Weltrekord von 55 Assen reichte Karlovic nicht - Hewitt siegte
Ivo Karlovic hat am Sonntag in der ersten Runde der French Open in Paris zwar einen tollen Rekord markiert, doch kaufen konnte er sich davon nichts.

Foto © ReutersIvo Karlovic
Der baumlange Kroate servierte gegen den
Australier Lleyton Hewitt nicht weniger als 55 Asse (!) und
verbesserte damit seinen eigenen Match-Rekord um vier.
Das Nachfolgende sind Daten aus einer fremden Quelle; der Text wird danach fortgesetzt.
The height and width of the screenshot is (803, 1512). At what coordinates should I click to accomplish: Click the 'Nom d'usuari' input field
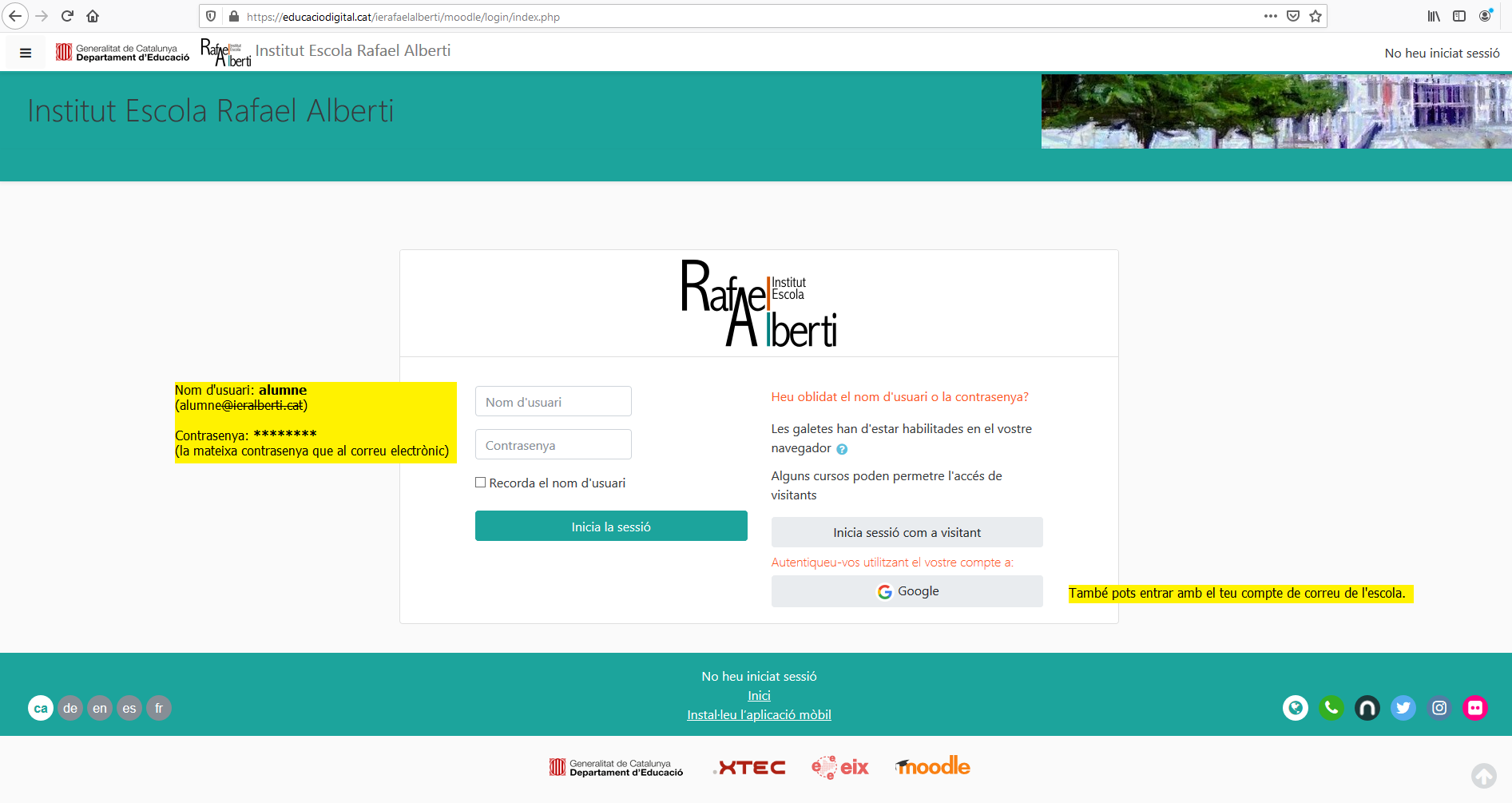tap(553, 402)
Doch der
Sieger hieß nach 3:56 Stunden dennoch Hewitt: Er setzte sich nach
0:2-Satzrückstand mit 6:7(1),6:7(4),7:6(4),6:4,6:3 durch.
Mentaler Kampf. Hewitt war happy sich nach dieser Unzahl von Assen und vielen
Service-Winnern seines Gegners trotz eines 0:2 in Sätzen durchgesetzt
zu haben. "Das ist großartig. Gegen einen Typen wie ihn ist es fast
mehr ein mentaler Kampf, vor allem nachdem man die ersten beiden
Sätze im Tiebreak verloren hat", erklärte Hewitt, der aber
vorbereitet war, über die volle Distanz zu gehen. "Und darauf bin ich
heute wirklich stolz."
Ivanovic mit Mühe. Bereits zuvor hatte Titelverteidigerin Ana Ivanovic, die
mittlerweile auf Platz 8 zurückgefallen ist, das Turnier auf dem
"Court Philipp Chatrier" eröffnet. Gegen die Sandplatz-Expertin Sara
Errani aus Italien hatte sie allerdings einige Mühe, vor allem im
ersten Satz. Letztlich setzte sie sich aber 7:6(3),6:3 durch.
Ivanovic, die nach einer Knieblessur wieder schmerzfrei ist, gefällt
übrigens die Bezeichnung "Titelverteidigung" nicht besonders.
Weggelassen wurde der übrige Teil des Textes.